Comme le beau-père de Jennifer est en liberté, son procès ne fait pas partie des services essentiels que doit rendre la Couronne. Inculpé de six chefs d'accusation de nature sexuelle, il doit retourner en cour le 17 mars pour fixer une nouvelle date de procès. Aussi bien dire que Jennifer devra attendre encore plusieurs mois, voire un an avant de pouvoir enfin tourner la page.

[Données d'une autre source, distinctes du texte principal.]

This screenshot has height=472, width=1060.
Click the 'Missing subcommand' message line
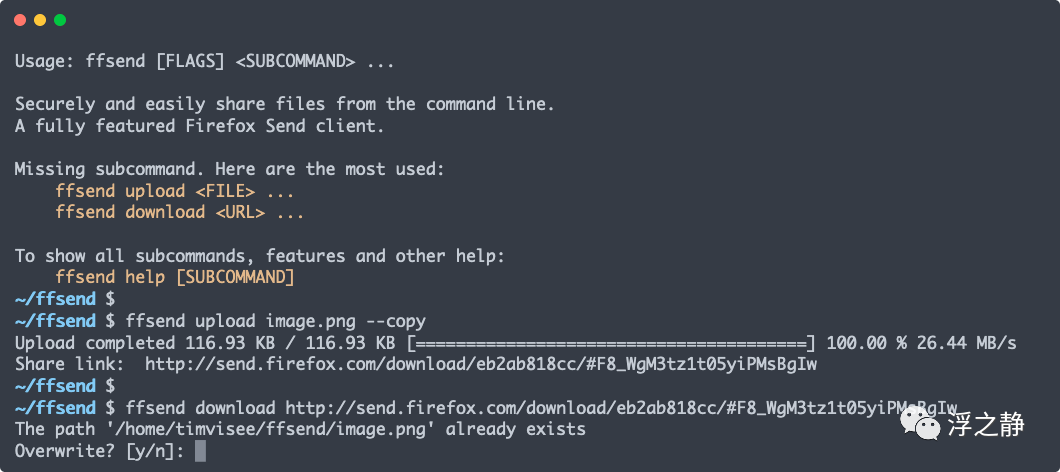click(x=230, y=169)
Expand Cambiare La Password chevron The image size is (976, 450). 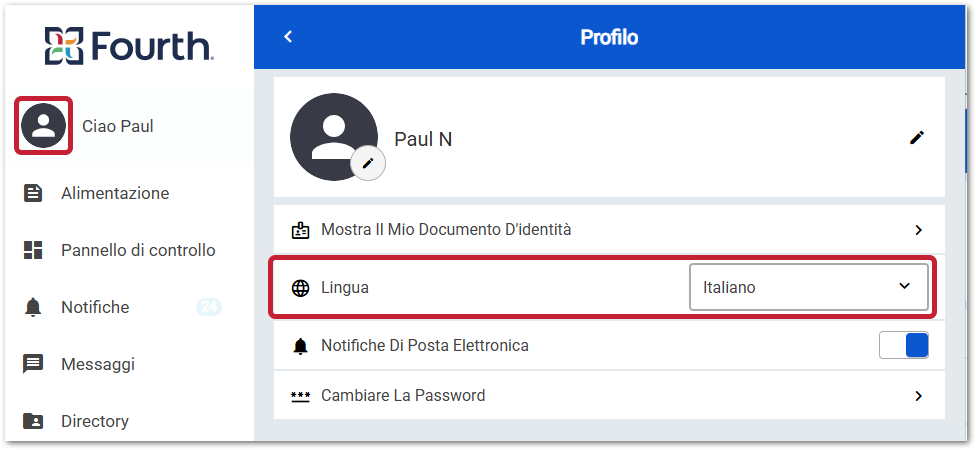(918, 396)
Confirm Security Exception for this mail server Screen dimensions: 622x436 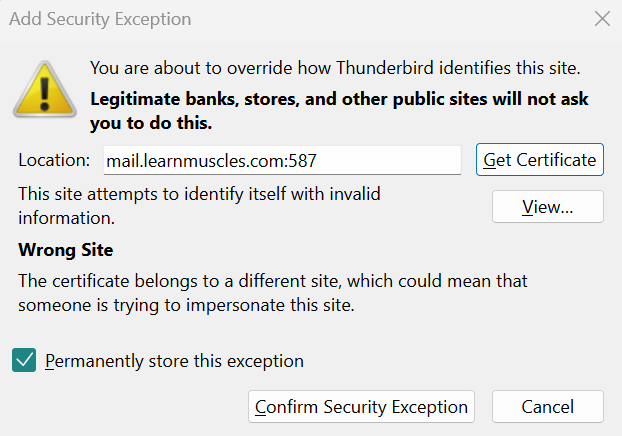coord(361,406)
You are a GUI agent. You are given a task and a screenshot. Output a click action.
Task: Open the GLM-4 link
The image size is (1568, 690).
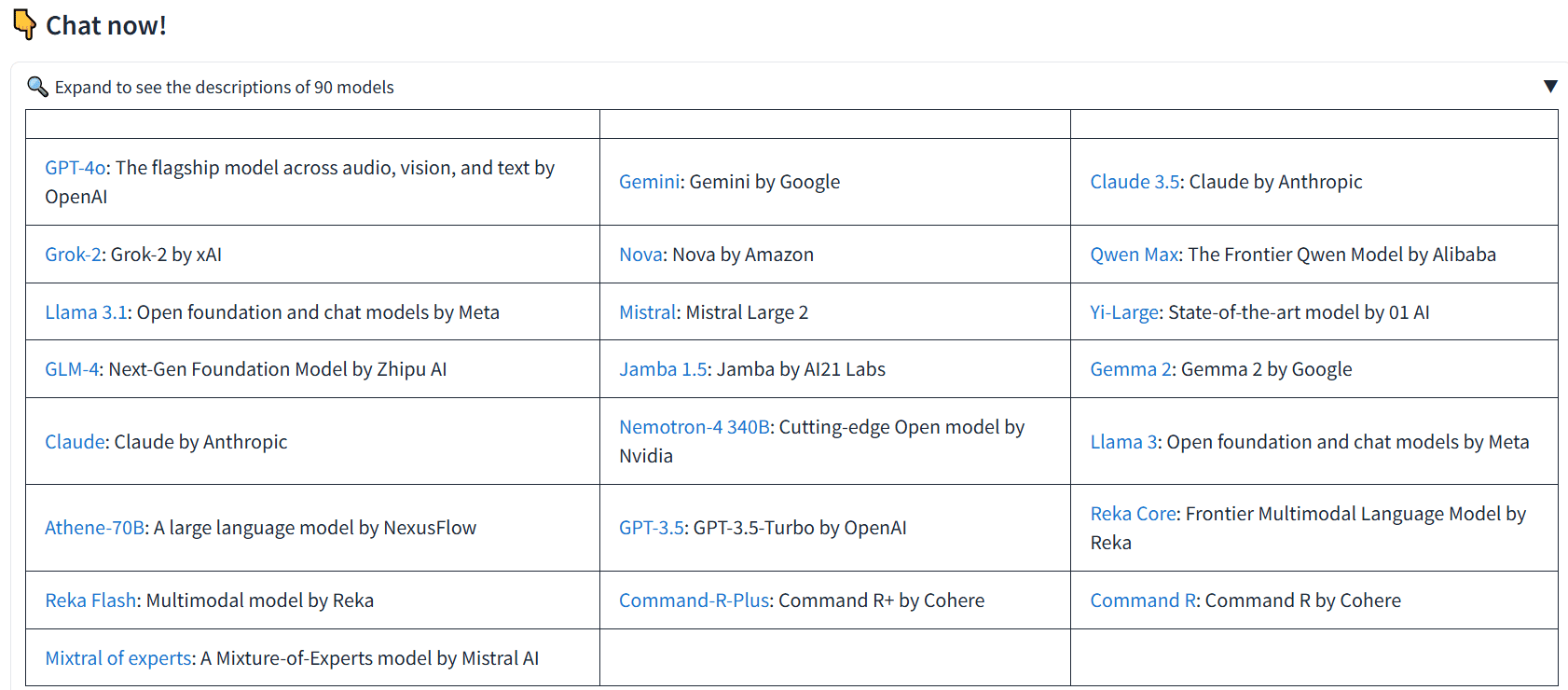pos(72,369)
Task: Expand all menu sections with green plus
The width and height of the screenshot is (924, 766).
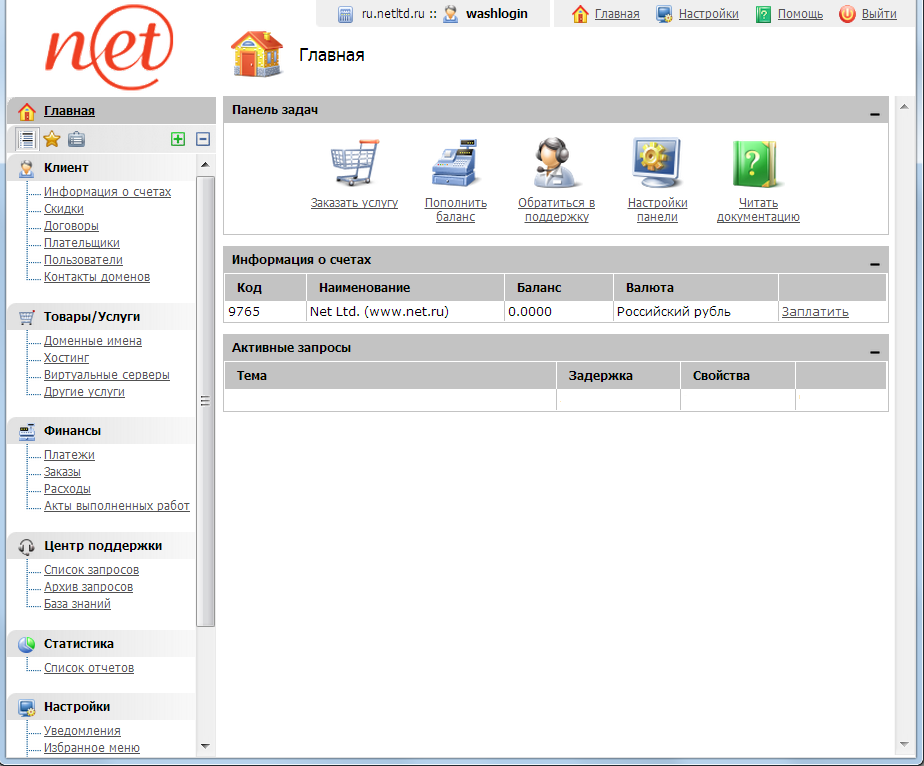Action: (x=178, y=139)
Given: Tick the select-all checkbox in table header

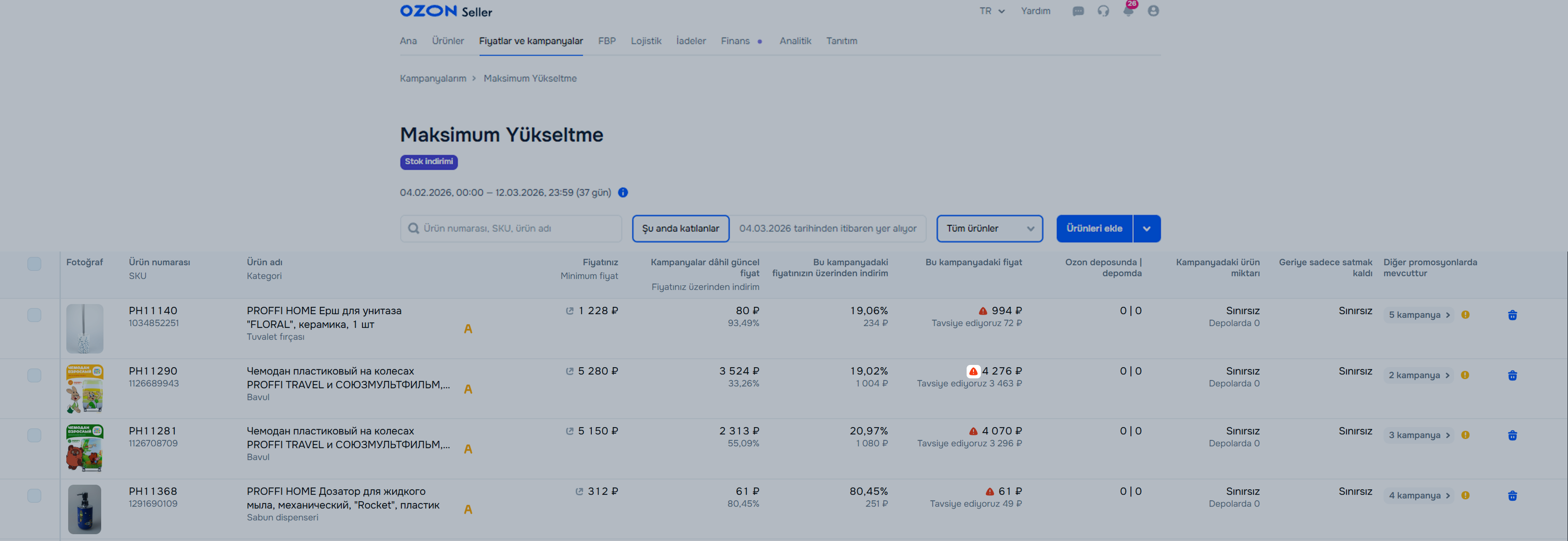Looking at the screenshot, I should (34, 263).
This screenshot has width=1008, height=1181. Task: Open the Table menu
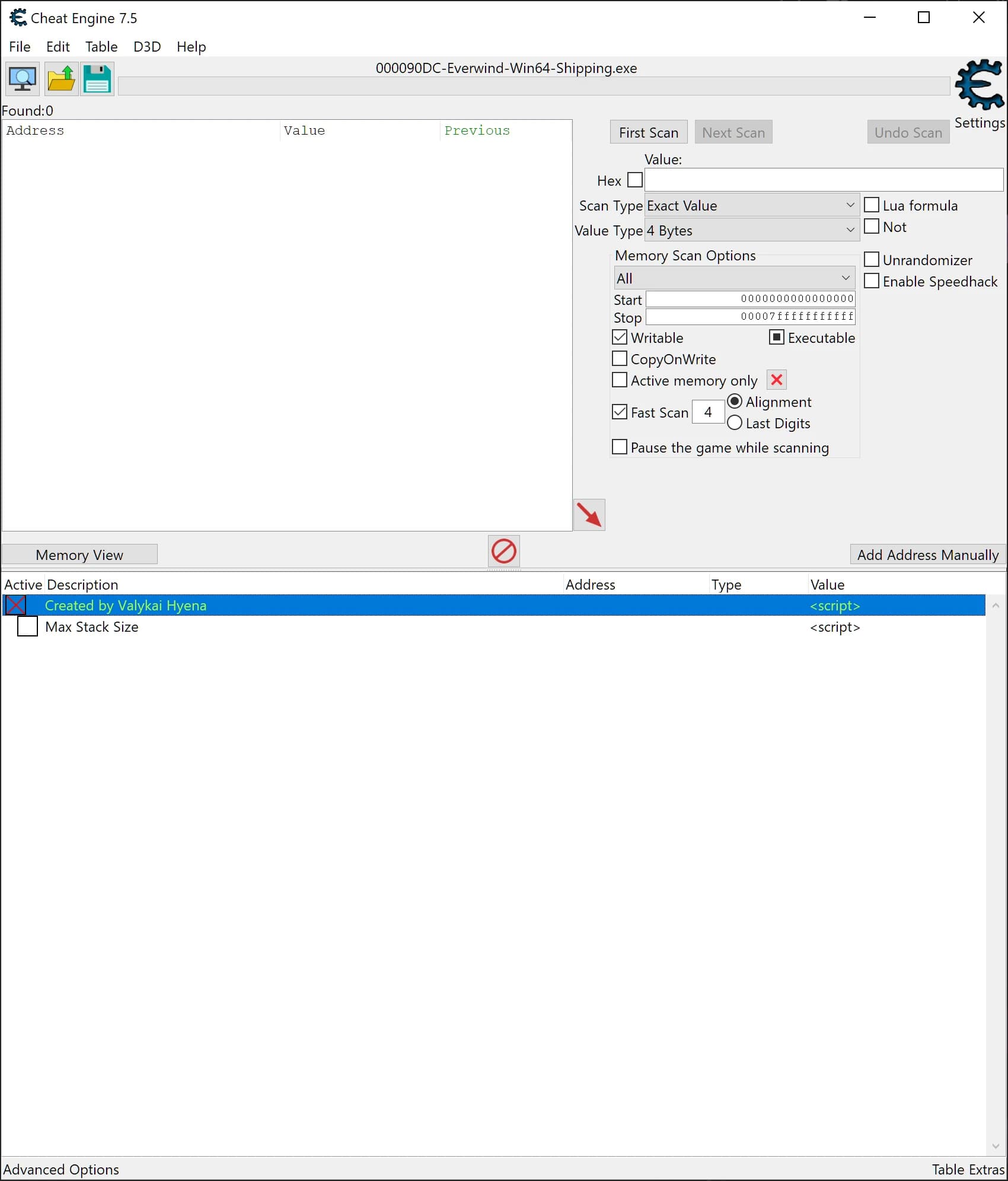[101, 47]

Peur de ne jamais obtenir justice

Joanie Dissegna réprime mal sa colère. En 2006, elle a été victime d'un accident de la route. Un an plus tard, le conducteur fautif a été accusé sous trois chefs de conduite dangereuse causant des lésions. Comme une dizaine d'autres témoins assignés dans cette cause, la jeune femme s'est présentée au palais de justice de Laval, mardi, jour prévu pour le début du procès. C'était aussi le premier jour de la grève des procureurs.

«Ça fait quatre ans et demi que la cause est reportée. Mardi, on m'a dit que cela pourrait aller à 2012. Je suis en colère et, en même temps, j'ai peur que le gars ne reçoive pas la peine qu'il mérite», dit la jeune femme.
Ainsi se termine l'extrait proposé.